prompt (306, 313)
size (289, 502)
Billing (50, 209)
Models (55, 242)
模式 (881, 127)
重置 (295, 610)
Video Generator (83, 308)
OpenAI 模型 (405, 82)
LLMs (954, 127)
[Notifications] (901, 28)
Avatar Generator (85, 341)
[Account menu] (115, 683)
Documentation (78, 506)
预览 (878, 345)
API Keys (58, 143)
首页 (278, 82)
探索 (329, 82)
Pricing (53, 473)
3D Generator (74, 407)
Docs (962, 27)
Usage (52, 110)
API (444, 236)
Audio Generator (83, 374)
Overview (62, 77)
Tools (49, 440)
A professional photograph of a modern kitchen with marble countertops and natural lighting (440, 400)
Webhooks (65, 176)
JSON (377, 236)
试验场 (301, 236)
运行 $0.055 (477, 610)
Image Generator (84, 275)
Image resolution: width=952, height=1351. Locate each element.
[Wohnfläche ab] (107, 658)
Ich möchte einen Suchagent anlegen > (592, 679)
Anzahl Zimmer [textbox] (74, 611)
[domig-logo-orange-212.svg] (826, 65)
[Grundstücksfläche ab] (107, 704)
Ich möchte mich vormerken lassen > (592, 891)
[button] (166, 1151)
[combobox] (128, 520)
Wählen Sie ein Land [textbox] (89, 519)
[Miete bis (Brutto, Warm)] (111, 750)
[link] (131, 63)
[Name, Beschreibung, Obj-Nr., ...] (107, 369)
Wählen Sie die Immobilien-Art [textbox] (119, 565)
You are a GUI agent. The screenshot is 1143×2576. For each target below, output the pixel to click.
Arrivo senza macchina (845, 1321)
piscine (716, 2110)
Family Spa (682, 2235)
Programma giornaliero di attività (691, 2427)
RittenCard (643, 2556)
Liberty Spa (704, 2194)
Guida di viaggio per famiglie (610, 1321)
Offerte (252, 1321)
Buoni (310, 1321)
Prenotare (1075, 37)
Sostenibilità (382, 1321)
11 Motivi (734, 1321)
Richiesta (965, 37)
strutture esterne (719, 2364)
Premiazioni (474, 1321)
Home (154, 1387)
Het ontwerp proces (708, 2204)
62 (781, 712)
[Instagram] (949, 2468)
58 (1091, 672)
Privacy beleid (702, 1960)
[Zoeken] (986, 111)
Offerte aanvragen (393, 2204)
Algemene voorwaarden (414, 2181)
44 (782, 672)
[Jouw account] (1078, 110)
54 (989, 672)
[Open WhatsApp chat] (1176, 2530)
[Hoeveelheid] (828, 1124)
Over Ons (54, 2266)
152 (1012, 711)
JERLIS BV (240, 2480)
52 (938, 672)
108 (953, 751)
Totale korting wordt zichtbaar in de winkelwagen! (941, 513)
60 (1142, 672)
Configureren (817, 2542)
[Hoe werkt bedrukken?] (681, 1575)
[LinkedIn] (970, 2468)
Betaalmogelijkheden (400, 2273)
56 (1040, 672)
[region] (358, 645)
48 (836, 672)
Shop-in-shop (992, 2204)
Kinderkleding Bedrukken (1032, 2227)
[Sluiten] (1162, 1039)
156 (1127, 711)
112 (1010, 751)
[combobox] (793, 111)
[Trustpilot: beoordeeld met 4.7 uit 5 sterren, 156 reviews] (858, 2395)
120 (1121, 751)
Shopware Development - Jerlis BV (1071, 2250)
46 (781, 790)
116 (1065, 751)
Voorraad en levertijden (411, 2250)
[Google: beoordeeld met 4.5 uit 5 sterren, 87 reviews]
▬▬▬▬▬▬▬▬▬▬
**PROBLEM DESCRIPTION**
Please rescale the data from the line containing "Avatar Generator (85, 341)" through the line containing "Audio Generator (83, 374)". Write out each of those lines again with its text unchanged, multiplying every coordinate in the answers by 0.85 and rounding to the nearest whole number, with halves rounded up.

**EXERCISE RESPONSE**
Avatar Generator (72, 290)
[Account menu] (98, 581)
Documentation (66, 430)
预览 (746, 293)
API Keys (49, 122)
首页 (236, 70)
探索 (280, 70)
Pricing (45, 402)
3D Generator (63, 346)
Docs (818, 23)
Usage (44, 94)
API (377, 201)
Audio Generator (71, 318)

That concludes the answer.